Théophile et Imiris la dévisagèrent, surpris. Ils n'avaient pas été témoins de sa transformation, et ce nouveau ton n'était pas dans le répertoire de la petite sorcière qu'ils connaissaient. Hikagué réfléchit, hocha la tête, puis aida Omen à la porter et à poser la commandante à côté de Théophile. Bien que peu réjoui d'avoir son ennemie si proche, le félinien ne pouvait pas protester, une petite flaque rouge prenait sa source en son flanc.

Omen arracha un bout de sa jupe et pansa les plaies son ami, puis fit de même pour son ennemie. La lueur de vie dans ses yeux était partie, ses gestes étaient mécaniques, elle les savait futiles : ils allaient mourir bientôt, pas le temps de cicatriser. Silencieusement, Hikagué s'agenouilla à ses côtés et se mit à nettoyer les blessures avec son écharpe. Yurao détourna enfin les yeux de la tornade, et vit une scène qu'il ne comprenait pas.

- Qu'est-ce que vous faites imbéciles ? rit-il. C'est inutile !

- Je n'ai pas pu bien vivre, répondit Omen la voix grave, et je suis sur le point de mourir sans avoir pu racheter mes dettes. J'ai entraîné vingt-cinq personnes dans la mort ici, d'innombrables autres ailleurs, et je ne peux me faire pardonner pour cela. Il ne me reste plus rien, plus rien qu'une bonne mort. Alors je le ferai, je mourrai dignement.

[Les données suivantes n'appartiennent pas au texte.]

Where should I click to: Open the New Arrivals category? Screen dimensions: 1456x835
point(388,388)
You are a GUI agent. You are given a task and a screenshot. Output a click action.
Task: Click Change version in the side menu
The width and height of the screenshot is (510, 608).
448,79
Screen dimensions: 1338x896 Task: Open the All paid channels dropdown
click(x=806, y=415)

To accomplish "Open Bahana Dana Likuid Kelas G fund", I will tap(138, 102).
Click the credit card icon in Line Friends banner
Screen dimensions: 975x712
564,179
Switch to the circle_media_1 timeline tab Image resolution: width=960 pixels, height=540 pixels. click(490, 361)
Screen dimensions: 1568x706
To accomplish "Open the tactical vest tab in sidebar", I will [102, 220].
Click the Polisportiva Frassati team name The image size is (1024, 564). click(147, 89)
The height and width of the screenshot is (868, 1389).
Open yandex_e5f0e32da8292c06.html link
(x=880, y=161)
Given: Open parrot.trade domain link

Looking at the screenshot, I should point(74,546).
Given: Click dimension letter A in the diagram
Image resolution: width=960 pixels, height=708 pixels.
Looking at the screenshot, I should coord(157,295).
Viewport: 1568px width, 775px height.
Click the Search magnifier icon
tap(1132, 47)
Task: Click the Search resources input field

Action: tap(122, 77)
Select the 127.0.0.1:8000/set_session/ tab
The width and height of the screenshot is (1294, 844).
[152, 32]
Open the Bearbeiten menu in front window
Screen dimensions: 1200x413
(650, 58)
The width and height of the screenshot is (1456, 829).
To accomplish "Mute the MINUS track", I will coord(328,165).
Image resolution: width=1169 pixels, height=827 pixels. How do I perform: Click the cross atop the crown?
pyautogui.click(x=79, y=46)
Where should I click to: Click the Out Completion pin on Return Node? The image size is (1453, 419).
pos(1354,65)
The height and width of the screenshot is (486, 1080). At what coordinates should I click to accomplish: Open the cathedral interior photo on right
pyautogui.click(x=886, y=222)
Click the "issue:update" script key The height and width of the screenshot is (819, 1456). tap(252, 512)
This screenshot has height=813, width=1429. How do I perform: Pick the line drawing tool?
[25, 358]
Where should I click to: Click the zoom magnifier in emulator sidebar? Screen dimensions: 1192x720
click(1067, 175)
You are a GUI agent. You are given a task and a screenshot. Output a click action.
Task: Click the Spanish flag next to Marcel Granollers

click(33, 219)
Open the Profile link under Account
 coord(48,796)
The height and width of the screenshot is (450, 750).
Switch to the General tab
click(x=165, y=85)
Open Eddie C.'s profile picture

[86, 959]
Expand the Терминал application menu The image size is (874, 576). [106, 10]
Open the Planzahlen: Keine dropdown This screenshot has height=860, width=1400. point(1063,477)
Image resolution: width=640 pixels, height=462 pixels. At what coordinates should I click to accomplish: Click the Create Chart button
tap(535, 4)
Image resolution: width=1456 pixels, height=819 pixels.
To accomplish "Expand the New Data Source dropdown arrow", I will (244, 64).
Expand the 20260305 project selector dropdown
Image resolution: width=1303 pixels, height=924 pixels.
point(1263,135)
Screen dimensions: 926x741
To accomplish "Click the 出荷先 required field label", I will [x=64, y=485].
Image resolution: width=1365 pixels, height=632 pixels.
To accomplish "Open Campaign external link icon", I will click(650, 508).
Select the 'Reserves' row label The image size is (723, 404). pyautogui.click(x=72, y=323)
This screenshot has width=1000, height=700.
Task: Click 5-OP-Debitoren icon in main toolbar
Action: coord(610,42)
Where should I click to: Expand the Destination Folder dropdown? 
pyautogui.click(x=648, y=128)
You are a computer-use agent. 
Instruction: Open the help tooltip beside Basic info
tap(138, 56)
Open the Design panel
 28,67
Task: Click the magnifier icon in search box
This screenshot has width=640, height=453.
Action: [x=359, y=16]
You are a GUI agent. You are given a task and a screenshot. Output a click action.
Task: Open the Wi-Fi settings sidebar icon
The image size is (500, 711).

Résolue, elle brûlait d'un feu morne. Les autres la regardaient, Imiris en particulier ne comprenait pas d'où elle sortait ce courage. Elle renonçait à la vie comme à la victoire. La fée voulait crier, lui reprocher cet abandon. C'était pas l'heure de mourir !

Une main se posa doucement sur l'épaule d'Imiris et elle surauta ; c'était l'Oracle frêle et tremblant. Il semblait être apparu de nulle part, et était manifestement à bout de forces, pourtant il souriait.

- Courage, fée, ce n'est pas l'heure encore. Occupez-vous de vos amis.

Soudain, une figure élégante émergea des fourrés de l'autre côté de la clarière. Hermionie réussissait à maintenir sa grâce, malgré le vent fort et le terrain inégal. Derrière elle flottait Haru qui se débattait contre des chaînes invisibles. D'abord elle n'eut pas l'air surprise de voir la scène, mais en apercevant le vieillard elle se figea.

- Comment... Comment peux-tu être là ?! hurla-t-elle, relâchant Haru dans sa rage.

Le vieillard se contenta de sourire encore avec un air bienveillant tandis qu'Haru rejoignit ses compagnons en courant.

- Où est Blaize ? s'affola Théophile dès qu'il arriva.

- Je... Je ne sais pas, avoua Haru, inquiet. J'ai cru l'entendre crier, mais cette femme m'a attrapé avant que je puisse aller plus loin...

- Tu devais la trouver ! s'énerva le félinien, la voix cassante.

- Ce n'est pas de sa faute, le défendit Imiris, faisant taire les deux hommes. La bonne nouvelle, c'est qu'aucun d'eux ne l'a, ils sont tous ici. Regardez plutôt.